*INPUT DATA*.
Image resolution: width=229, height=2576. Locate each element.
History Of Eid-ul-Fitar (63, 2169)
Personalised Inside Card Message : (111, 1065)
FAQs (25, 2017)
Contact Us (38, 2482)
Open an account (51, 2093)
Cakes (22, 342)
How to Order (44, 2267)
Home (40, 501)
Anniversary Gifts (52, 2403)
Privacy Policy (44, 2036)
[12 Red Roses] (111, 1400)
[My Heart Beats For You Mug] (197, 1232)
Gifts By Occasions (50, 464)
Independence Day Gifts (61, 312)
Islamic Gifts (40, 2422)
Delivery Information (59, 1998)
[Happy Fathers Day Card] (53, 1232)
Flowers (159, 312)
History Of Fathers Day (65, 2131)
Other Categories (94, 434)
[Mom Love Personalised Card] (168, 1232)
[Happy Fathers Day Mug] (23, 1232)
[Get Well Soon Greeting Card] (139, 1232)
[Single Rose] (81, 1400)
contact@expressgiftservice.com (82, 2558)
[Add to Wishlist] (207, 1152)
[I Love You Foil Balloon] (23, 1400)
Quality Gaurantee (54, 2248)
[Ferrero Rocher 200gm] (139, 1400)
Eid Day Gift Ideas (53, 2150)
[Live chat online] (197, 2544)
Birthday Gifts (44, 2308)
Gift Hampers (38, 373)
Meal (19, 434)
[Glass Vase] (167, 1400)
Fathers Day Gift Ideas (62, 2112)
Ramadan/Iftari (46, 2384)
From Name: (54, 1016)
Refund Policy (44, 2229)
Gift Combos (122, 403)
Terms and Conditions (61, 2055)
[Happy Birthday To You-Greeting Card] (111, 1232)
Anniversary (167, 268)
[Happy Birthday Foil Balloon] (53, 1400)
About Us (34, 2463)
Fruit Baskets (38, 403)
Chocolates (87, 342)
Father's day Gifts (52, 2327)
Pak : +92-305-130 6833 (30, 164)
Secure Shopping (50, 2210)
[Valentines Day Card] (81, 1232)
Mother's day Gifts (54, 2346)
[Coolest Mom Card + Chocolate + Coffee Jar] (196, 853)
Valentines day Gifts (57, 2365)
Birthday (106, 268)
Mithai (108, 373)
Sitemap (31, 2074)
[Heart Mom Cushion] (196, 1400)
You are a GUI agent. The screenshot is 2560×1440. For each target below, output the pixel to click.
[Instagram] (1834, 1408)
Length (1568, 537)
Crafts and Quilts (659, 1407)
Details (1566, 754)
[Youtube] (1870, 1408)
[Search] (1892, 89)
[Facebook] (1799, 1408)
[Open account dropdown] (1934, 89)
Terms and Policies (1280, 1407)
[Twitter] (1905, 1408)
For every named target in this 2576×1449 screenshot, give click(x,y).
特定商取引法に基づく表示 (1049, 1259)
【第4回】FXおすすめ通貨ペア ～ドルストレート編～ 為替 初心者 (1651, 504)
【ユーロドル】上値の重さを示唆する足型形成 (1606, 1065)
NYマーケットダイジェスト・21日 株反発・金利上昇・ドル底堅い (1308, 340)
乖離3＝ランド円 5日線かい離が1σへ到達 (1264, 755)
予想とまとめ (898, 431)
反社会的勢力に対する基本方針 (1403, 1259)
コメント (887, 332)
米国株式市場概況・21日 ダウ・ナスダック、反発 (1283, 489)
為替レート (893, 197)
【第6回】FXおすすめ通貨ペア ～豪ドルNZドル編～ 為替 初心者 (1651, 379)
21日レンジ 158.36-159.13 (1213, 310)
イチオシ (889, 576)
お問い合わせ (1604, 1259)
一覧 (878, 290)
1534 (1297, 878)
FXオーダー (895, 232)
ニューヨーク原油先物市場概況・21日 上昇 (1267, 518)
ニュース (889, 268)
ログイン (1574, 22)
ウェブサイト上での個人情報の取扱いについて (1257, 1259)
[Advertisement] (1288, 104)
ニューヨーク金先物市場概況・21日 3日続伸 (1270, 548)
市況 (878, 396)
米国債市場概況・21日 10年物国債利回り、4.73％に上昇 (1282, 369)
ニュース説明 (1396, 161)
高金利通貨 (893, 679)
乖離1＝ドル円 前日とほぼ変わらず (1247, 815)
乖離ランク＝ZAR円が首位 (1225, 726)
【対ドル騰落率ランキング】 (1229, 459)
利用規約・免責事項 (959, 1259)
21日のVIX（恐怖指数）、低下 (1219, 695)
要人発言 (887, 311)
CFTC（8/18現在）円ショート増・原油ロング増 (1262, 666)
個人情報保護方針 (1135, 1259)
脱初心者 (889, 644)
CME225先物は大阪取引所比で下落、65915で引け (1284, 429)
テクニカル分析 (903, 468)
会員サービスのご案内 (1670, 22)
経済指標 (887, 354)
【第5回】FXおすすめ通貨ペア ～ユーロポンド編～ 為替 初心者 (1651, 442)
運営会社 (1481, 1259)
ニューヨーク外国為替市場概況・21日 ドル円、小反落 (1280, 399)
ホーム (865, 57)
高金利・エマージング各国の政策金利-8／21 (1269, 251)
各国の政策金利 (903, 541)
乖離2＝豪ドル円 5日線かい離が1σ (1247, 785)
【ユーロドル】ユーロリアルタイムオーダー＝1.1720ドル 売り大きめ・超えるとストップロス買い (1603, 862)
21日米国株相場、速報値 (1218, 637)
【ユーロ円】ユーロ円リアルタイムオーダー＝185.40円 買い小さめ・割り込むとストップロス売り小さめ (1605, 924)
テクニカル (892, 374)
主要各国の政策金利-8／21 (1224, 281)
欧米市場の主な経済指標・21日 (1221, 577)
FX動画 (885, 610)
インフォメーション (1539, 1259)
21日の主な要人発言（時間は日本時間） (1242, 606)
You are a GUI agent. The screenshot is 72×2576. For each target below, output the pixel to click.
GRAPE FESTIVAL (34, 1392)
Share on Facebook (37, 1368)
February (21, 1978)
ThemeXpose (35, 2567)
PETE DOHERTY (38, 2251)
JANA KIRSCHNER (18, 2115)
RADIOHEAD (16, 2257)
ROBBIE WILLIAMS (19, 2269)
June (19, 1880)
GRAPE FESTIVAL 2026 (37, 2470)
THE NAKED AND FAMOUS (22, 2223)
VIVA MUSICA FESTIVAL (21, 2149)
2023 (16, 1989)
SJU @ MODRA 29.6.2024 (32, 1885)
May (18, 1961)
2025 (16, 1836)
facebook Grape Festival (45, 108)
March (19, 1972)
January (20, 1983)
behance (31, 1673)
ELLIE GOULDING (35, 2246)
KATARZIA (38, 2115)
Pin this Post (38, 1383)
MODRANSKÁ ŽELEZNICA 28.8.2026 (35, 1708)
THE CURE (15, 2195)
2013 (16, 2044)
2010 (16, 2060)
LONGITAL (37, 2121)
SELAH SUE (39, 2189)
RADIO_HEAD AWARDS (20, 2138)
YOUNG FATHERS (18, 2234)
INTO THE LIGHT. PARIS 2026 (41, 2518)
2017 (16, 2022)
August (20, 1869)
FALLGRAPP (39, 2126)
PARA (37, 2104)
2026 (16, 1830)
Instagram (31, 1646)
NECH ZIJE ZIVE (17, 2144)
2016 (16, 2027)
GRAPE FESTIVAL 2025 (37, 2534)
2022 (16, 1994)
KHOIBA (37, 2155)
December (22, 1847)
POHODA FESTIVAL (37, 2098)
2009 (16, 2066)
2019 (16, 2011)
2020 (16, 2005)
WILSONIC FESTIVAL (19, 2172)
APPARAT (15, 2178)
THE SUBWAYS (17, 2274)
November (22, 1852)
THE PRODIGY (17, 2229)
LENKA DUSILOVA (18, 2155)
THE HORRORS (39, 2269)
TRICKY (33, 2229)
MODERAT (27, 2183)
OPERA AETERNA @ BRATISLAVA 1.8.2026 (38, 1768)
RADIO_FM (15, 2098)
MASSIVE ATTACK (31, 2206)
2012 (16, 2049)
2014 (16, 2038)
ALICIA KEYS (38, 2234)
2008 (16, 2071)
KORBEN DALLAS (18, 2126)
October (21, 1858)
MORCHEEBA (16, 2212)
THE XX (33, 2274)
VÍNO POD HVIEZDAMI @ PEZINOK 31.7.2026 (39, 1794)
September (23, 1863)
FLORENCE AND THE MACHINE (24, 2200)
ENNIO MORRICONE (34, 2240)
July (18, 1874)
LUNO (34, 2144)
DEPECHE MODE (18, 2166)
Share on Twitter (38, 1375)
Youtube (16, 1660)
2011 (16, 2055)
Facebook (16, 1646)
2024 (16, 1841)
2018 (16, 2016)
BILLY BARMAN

*EXERCISE DESCRIPTION*.
Please copy the lines in the records above between the one holding "Open an account (51, 2093)" and the one holding "[Happy Fathers Day Mug] (23, 1232)", inclusive, exactly and with no other line.

*EXERCISE RESPONSE*.
Open an account (51, 2093)
Cakes (22, 342)
How to Order (44, 2267)
Home (40, 501)
Anniversary Gifts (52, 2403)
Privacy Policy (44, 2036)
[12 Red Roses] (111, 1400)
[My Heart Beats For You Mug] (197, 1232)
Gifts By Occasions (50, 464)
Independence Day Gifts (61, 312)
Islamic Gifts (40, 2422)
Delivery Information (59, 1998)
[Happy Fathers Day Card] (53, 1232)
Flowers (159, 312)
History Of Fathers Day (65, 2131)
Other Categories (94, 434)
[Mom Love Personalised Card] (168, 1232)
[Happy Fathers Day Mug] (23, 1232)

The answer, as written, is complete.